Search code examples
performanceemeditor

Optimised EmEditor macro to populate column based on another column for a large file


I’ve got a really large file, circa 10m rows, in which I’m trying to populate a column based on conditions on another column via a jsee macro. While it is quite quick for small files, it does take some time for the large file.

//pseudocode
//No sorting on Col1, which can have empty cells too
For all lines in file
     IF (cell in Col2 IS empty) AND (cell in Col1 IS NOT empty) AND (cell in Col1 = previous cell in Col1)
          THEN cell in Col2 = previous cell in Col2

//jsee code
document.CellMode = true;   // Must be cell selection mode
totalLines = document.GetLines();
    
for( i = 1; i < totalLines; i++ ) {

     nref = document.GetCell( i, 1, eeCellIncludeNone );
     gsize = document.GetCell( i, 2, eeCellIncludeNone );

     if (gsize == "" && nref != "" && nref == document.GetCell( i-1, 1, eeCellIncludeNone ) ) {
          document.SetCell( i, 2, document.GetCell( i-1, 2, eeCellIncludeNone ) , eeAutoQuote);
      }
 }

Input File:

Reference Group Size
14/12/01819 1
14/12/01820 1
15/01/00191 4
15/01/00191
15/01/00191
15/01/00198
15/01/00292 3
15/01/00292
15/01/00292
15/01/00401 5
15/01/00401
15/01/00402
1
15/01/00403 2
15/01/00403
15/01/00403
15/01/00403
15/01/00404
20/01/01400 1

Output File:

Reference Group Size
14/12/01819 1
14/12/01820 1
15/01/00191 4
15/01/00191 4
15/01/00191 4
15/01/00198
15/01/00292 3
15/01/00292 3
15/01/00292 3
15/01/00401 5
15/01/00401 5
15/01/00402
1
15/01/00403 2
15/01/00403 2
15/01/00403 2
15/01/00403 2
15/01/00404
20/01/01400 1

Any ideas on how to optimise this and make it run even faster?


Solution

  • I wrote a JavaScript for EmEditor macro for you. You might need to set the correct numbers in the first 2 lines for iColReference and iColGroupSize.

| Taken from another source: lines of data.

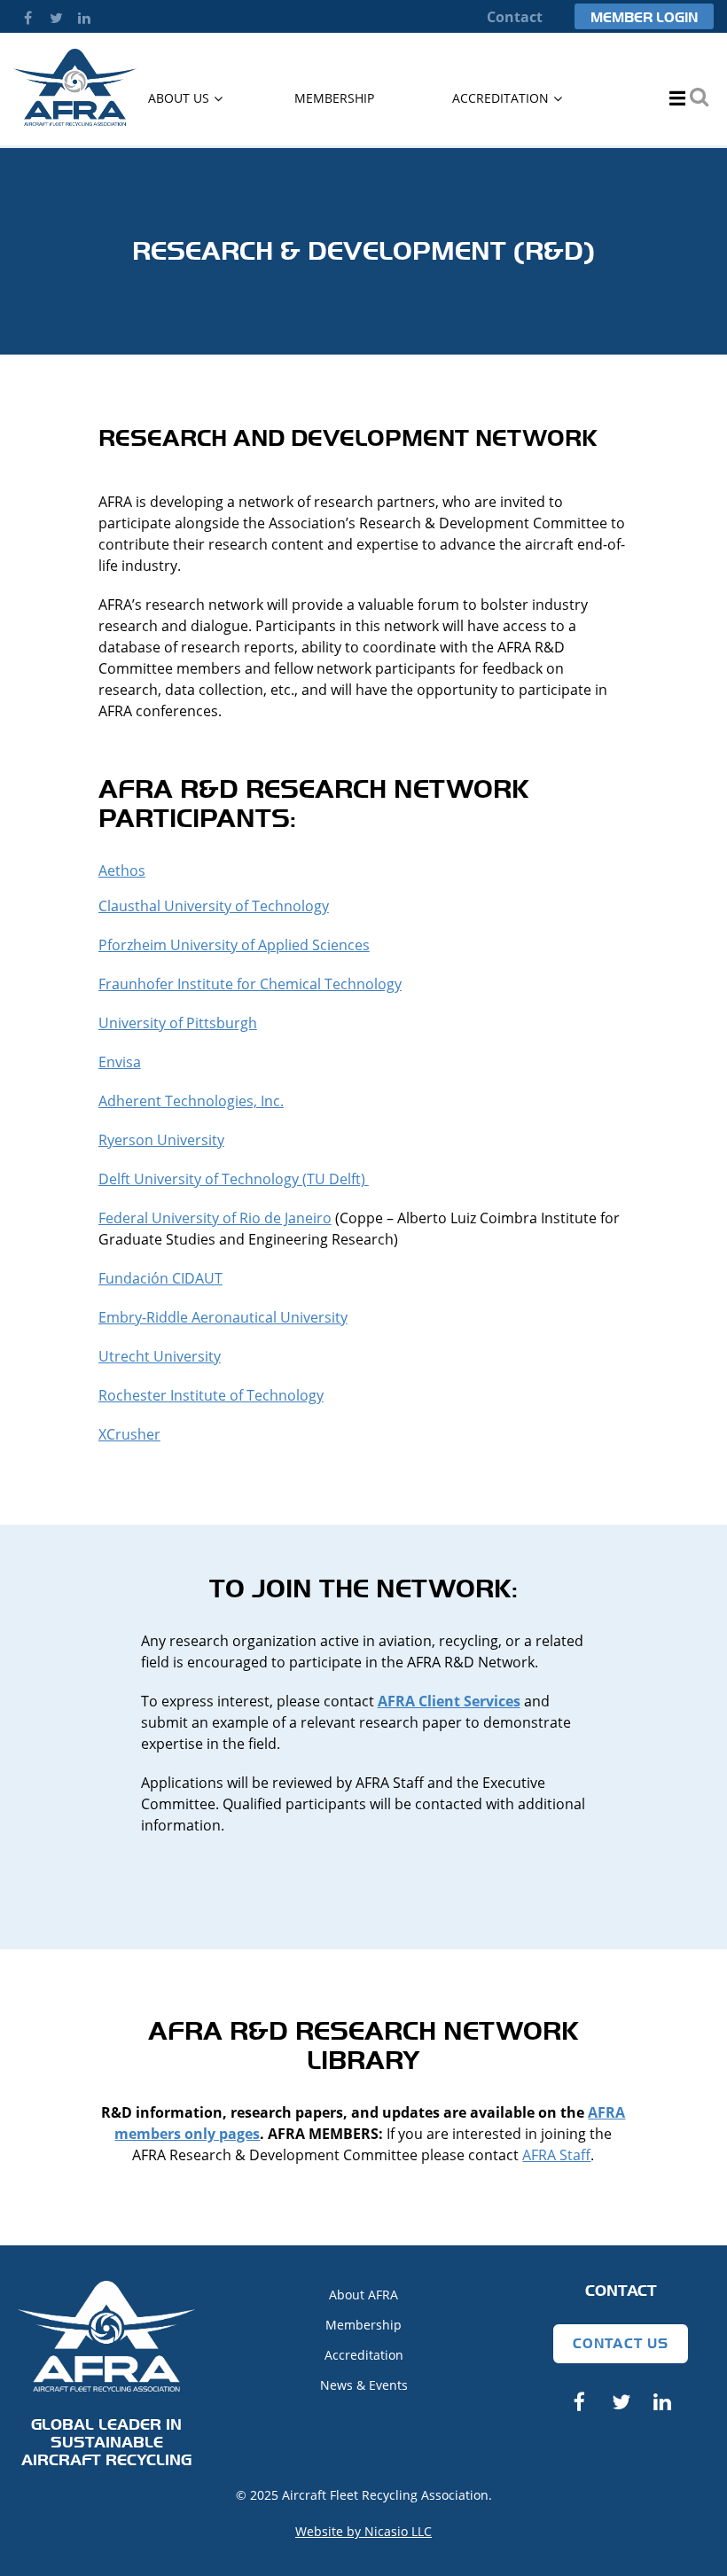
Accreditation (363, 2354)
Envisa (119, 1062)
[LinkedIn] (84, 18)
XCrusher (129, 1434)
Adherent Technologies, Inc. (191, 1101)
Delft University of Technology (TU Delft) (233, 1179)
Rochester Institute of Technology (211, 1395)
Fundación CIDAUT (160, 1278)
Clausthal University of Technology (213, 906)
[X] (56, 18)
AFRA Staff (556, 2155)
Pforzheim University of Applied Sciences (234, 945)
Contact (515, 17)
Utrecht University (159, 1356)
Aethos (121, 870)
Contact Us (620, 2343)
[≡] (671, 98)
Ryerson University (161, 1140)
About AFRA (363, 2294)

    iColReference = 1;   // the column index of "Reference"
    iColGroupSize = 2;   // the column index of "Group Size"
    document.CellMode = true;   // Must be cell selection mode
    sDelimiter = document.Csv.Delimiter;  // retrieve the delimiter
    nOldHeadingLines = document.HeadingLines;  // retrieve old headings
    document.HeadingLines = 0;   // set No Headings
    yBottom = document.GetLines();   // retrieve the number of lines
    if( document.GetLine( yBottom ).length == 0 ) {  // -1 if the last line is empty
        --yBottom;
    }
    str = document.GetColumn( iColReference, sDelimiter, eeCellIncludeQuotes, 1, yBottom );  // get whole 1st column from top to bottom, separated by TAB
    sCol1 = str.split( sDelimiter );
    str = document.GetColumn( iColGroupSize, sDelimiter, eeCellIncludeQuotes, 1, yBottom );  // get whole 2nd column from top to bottom, separated by TAB
    sCol2 = str.split( sDelimiter );
    
    s1 = "";
    s2 = "";
    for( i = 0; i < yBottom; ++i ) {  // loop through all lines
        if( sCol2[i].length != 0 ) {
            s1 = sCol1[i];
            s2 = sCol2[i];
        }
        else {
            if( s1.length != 0 && sCol1[i] == s1 ) {  // same value as previous line, copy s2
                if( s2.length != 0 ) {
                    sCol2[i] = s2;
                }
            }
            else {  // different value, empty s1 and s2
                s1 = "";
                s2 = "";
            }
        }
    }
    
    str = sCol2.join( sDelimiter );
    document.SetColumn( iColGroupSize, str, sDelimiter, eeDontQuote );  // set whole 2nd column from top to bottom with the new values
    document.HeadingLines = nOldHeadingLines;   // restore the original number of headings
    

    To run this, save this code as, for instance, Macro.jsee, and then select this file from Select... in the Macros menu. Finally, select Run Macro.jsee in the Macros menu.